Even back in 2018, Graham recognized that Martinez had the qualities necessary to be one of the guys that other players look up to.

He once told the Green Bay media during a press conference that Martinez was “developing and growing” as a leader. By the time his tenure with the Packers was over, it was apparent that Martinez had stepped up and fully taken on this role.

Receiver Golden Tate

Tate’s tenure with the Giants did not exactly get off to the best start last year, as he was suspended for the first four games of the 2019 season for violating the NFL’s policy on performance-enhancing substances.

He appealed the suspension, but the NFL denied it. Entering his second year of a four-year contract, Tate has the opportunity to have a fresh start under Judge.

Now entering his 11th season in the NFL, Tate has plenty of experience under his belt. He’s played for four different teams and won a Super Bowl with the Seattle Seahawks in 2013.

When the Giants signed him in March of 2019, Tate spoke with the Giants’ beat writers during a conference call about wanting to mentor younger receivers.

“I’m going to teach all of our guys every piece of knowledge I can find,” he said.

Tate also talked about how being a leader could help the Giants finish with a better overall record.

“If I can help the guys around me to play their best, I have a feeling that’s going to help our team collectively, and it’s going to help us win more games,” he told the beat writers.

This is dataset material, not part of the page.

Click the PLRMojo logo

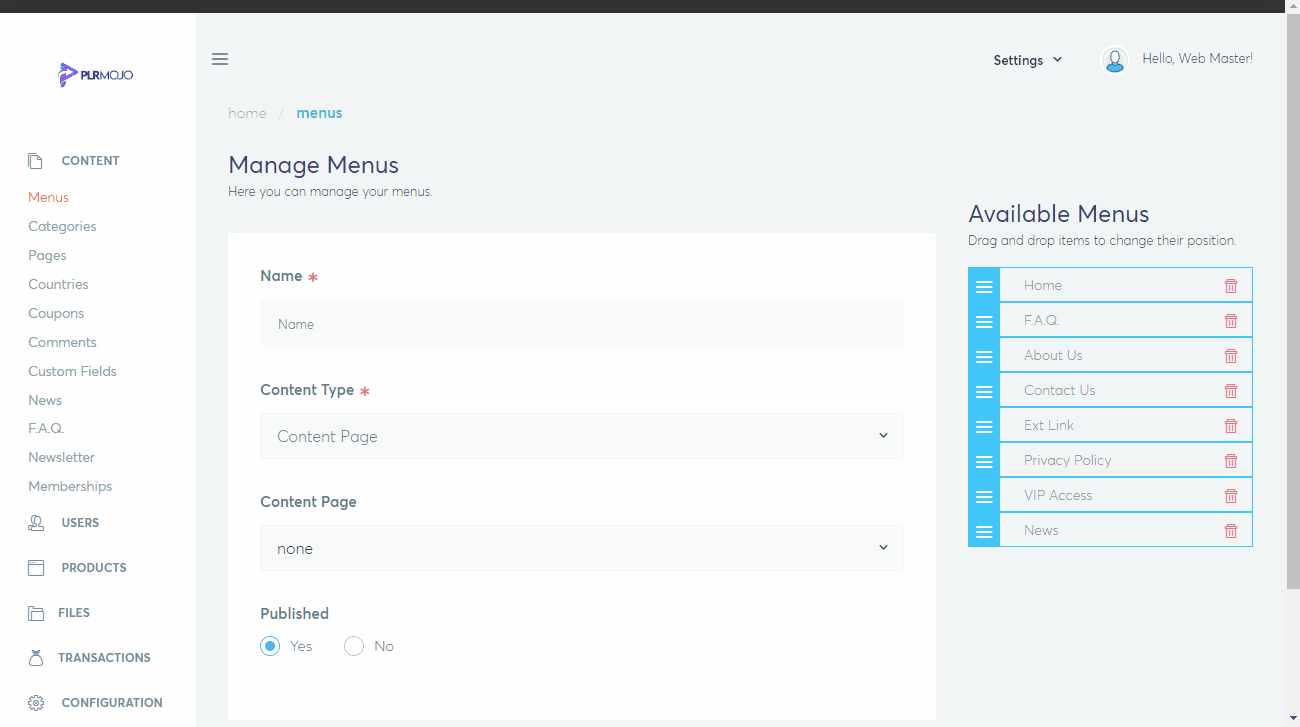(96, 74)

Quotes like those are precisely what Gettleman and Judge want to hear. The Giants will look toward Daniel Jones as their prominent leader on offense, but Tate can be the guy who mentors younger receivers.

It appears as though he’s already had an impact on Darius Slayton, who had an impressive rookie season in 2019. Tate should continue to be a leader and teach guys like Slayton, Corey Coleman, and Sterling Shepard in 2020.

Running Back Dion Lewis

Lewis is entering his 11th season in the NFL. Additionally, he already has some familiarity with Judge, having played with the Patriots from 2015-2017.

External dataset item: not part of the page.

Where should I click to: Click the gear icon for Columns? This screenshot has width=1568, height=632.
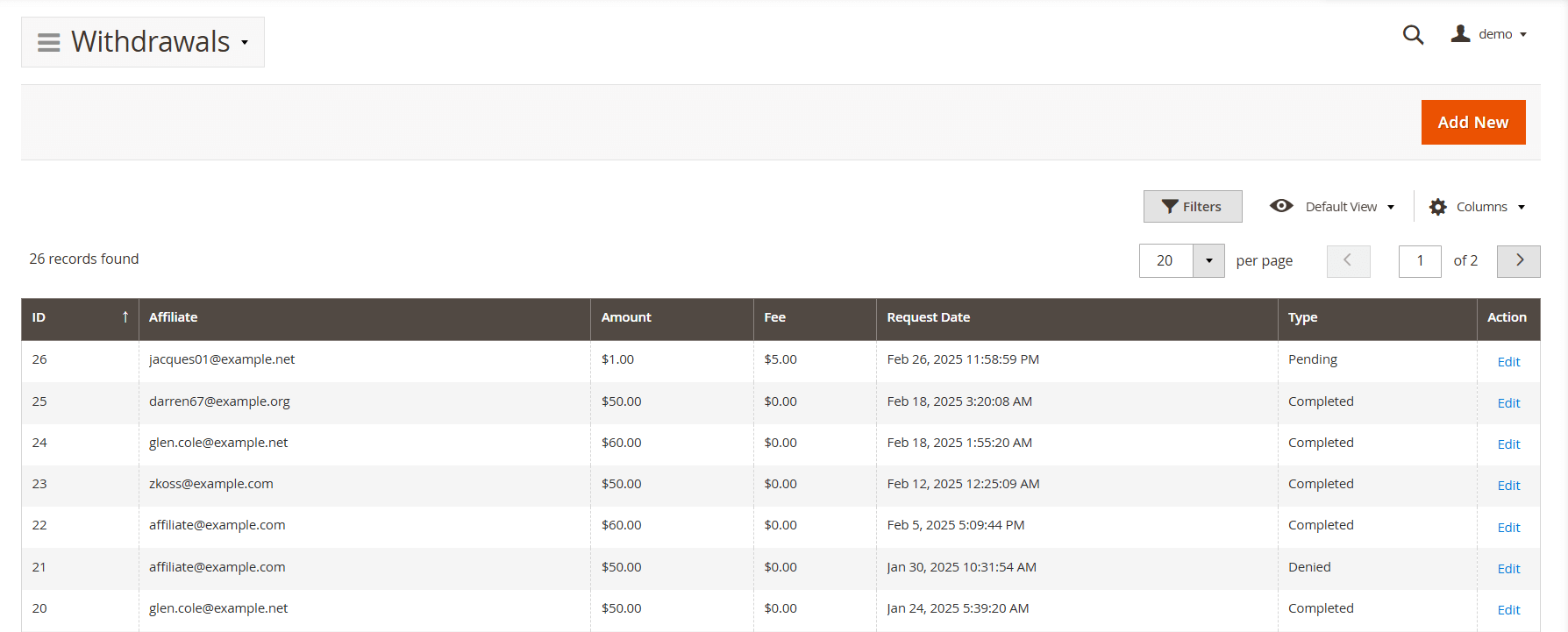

Although Lewis is not likely to get a lot of playing time seeing that he’s behind Saquon Barkley on the depth chart, he can still impact the Giants this year.

Even though he was the backup to one of the best running backs in the NFL last season, he proved to be a useful player for the Tennessee Titans. Lewis recognizes the importance of being a leader, as was evident in an interview he did before the 2019 season.

“Everybody knows what I can do, so I’ve just got to come out here and try to show leadership by working every day, try to be consistent. This team wants to be a great team, so we’ve got to be consistent every day,” Lewis once said.

This is precisely the kind of attitude that Judge and Gettleman will want him to have with the Giants this season. In that same interview, Lewis went on to talk about how it doesn’t matter how many reps he gets because it’s all about what’s best for the team.

“Whatever role I get, I’m going to do it to the best of my ability. Go out there, stay in the game plan, and do what my team needs me to do,” he said.

Lewis should fit in perfectly with the Giants. His experience and willingness to be a leader for younger players such as Barkley should help the make the offense better.

Safety/Special Teams Player Nate Ebner

The Giants didn't retain Michael Thomas, a special teams captain for them for two seasons who signed with Houston. Also, long-time special teams captain ZakDeossie appears to be finished in the NFL. Those two players leave a significant leadership void on the Giants special teams.

Don't be surprised if Nate Ebner, whom the Giants signed from New England, fills that role. Ebner has made his NFL living on special teams, having, for years, paired with one of the best in Matthew Slater.

Given Judge's special teams background, no one knows the value of having a strong voice in a room that is typically a collection of offensive and defensive players trying to come together as one functioning unit.